William Roth, commander of Jewish War Veterans Furer-Barag-Wolf Post 126 in Cherry Hill, New Jersey, hosts monthly meetings Sundays at 9:30 a.m., always starting with bagels and cream cheese.
Although now back in person after a year-and-a-half of virtual meetings, things don’t feel the same.
Membership at Post 126 has dwindled this year, both because of new veterans disinterested in joining and old members dying. At its most popular, Roth said Post 126 had 300 members. It’s now plateaued at around 40-50.
Post 126 isn’t alone; other Jewish war veterans posts are struggling with maintaining membership, breaking the chains of generations of Jewish veterans who kept these fraternities alive.
Donald Feldman, commander of JWV Post 98 in Philadelphia, is the baby of his group — he’s 86. His father joined Post 98 as a World War II veteran; Feldman joined in 1960, having served in the Marines in 1954 and the Army from 1954-’62.
When Feldman joined the post, there were up to 60 members attending meetings; now, attendance is half of that.
Once 150 members strong, Pennsylvania Department Commander Richard Fine’s Philadelphia County Council JWV meetings now struggle to reach 15-20 members. His post also skews older, with many of the veterans, Fine included, serving during the Vietnam War. Two served in the
“They call me ‘the kid,’ and I’m 77 now,” Fine said.
The aging membership has posed a problem for the posts’ longevity. COVID hasn’t helped. Since the pandemic began, Post 126 lost 12 members, Roth said. Last month, Fine attended three funerals in as many weeks.
Recruiting younger veterans has proven challenging.
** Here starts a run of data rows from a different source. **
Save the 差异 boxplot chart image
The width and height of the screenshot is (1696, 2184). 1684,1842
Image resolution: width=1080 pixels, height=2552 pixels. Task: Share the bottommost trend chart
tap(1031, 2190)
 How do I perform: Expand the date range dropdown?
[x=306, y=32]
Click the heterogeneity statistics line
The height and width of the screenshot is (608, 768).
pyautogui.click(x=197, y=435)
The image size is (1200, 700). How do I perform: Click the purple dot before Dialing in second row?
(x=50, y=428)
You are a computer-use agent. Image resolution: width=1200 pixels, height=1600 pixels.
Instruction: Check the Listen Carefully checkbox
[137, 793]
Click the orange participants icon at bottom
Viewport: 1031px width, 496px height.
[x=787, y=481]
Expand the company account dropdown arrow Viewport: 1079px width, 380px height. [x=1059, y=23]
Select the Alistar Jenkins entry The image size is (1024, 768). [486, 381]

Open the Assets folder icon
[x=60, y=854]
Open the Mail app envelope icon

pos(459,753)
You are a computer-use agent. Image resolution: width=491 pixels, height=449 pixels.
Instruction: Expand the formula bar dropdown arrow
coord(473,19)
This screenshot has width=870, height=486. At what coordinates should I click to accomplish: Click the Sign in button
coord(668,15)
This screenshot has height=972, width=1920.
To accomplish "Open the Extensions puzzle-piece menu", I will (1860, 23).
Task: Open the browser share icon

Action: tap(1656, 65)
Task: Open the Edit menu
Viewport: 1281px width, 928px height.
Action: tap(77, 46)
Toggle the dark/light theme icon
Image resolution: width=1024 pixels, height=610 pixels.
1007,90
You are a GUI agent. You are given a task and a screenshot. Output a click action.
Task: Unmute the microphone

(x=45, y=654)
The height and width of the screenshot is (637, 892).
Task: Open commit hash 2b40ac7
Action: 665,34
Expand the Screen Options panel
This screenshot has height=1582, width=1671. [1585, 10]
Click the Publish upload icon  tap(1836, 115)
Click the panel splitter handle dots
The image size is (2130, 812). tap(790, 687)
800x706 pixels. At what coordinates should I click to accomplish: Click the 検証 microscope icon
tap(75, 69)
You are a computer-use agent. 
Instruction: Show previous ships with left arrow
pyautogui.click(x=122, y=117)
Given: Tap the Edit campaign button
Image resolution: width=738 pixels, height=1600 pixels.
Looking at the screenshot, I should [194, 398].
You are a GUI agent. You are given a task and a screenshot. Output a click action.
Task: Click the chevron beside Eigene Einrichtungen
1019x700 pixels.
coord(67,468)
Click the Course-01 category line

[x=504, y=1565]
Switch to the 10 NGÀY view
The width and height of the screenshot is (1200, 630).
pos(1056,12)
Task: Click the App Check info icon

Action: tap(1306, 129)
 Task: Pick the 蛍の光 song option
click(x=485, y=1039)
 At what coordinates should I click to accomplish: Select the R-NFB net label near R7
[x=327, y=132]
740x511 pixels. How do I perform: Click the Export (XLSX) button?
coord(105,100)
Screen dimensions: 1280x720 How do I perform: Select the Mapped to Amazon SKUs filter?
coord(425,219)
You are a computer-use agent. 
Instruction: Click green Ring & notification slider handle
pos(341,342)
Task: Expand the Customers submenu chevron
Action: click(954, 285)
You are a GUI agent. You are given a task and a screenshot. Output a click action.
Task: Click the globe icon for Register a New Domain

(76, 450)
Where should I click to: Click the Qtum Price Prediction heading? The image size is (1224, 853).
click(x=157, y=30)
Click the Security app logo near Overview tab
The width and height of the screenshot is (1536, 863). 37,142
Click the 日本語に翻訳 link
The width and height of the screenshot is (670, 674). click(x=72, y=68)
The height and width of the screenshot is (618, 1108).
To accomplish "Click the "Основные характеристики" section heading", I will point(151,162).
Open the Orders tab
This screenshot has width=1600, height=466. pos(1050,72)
Post 126 used to hold meetings at night, but those who worked during the day were often too tired to attend. By moving meetings to Sunday morning, Roth hoped younger parents could drop off their children at religious school before heading to a meeting. So far, his plan hasn’t worked.
Post 98 is having similar problems. The post also just resumed in-person meetings, but Feldman wasn’t able to organize virtual meetings over the pandemic. When they invite younger veterans, they’ll attend one meeting but won’t return.
“They may be interested, but right now, they say hello and goodbye,” Feldman said.
Afghan veterans have “had enough of the military,” Feldman said.
“They want their own time and their own place and their own space,” he said.
Roth believes the younger generation just doesn’t prioritize posts. He didn’t join a post until after he was married. When his wife died, he became even more involved in the post to keep busy.
To bolster attendance, posts sometimes partner with surrounding synagogues, hoping to attract membership among congregants. Though Roth hasn’t found this to be helpful, Post 126 has partnered with the Katz Jewish Community Center, which allows the post to gather in its meeting room.
Though post commanders have made an effort to recruit younger veterans, they feel they can only do so much.
“It’s up to the individual,” Feldman said.
But one of the assets of going to post meetings is the profound empathy among its members, something well-suited for veterans of similar cohorts.
“Veterans don’t normally talk about their time in service and what they did unless they’re with other veterans,” Fine said. “Most civilians wouldn’t understand.”
When many of these veterans were serving, they experienced antisemitism.
Fine recalled not being able to eat the food in basic training because it wasn’t kosher. His rabbi wrote a letter asking for Fine to get separate, kosher rations during his three-year service in the Army. Fine received kosher food, but it cost him more than $4,000.
“I couldn’t feed myself on two dollars and 25 cents a day,” he said.
At another point, a Jewish friend of Fine, two weeks before he was shipped out, traveled to Atlanta with two friends, one of whom was Black. The hotel they were planning on staying at turned the party away, refusing to allow Black and Jewish guests to stay there.
Within the posts, there’s not just a desire to share the memories of times past, but also a reverence for the work of veterans, especially those who fought in unpopular wars, such as the Vietnam and Korean wars and those who were proudly Jewish in a time of robust antisemitism.
“We owe a good country to our veterans,” Feldman said.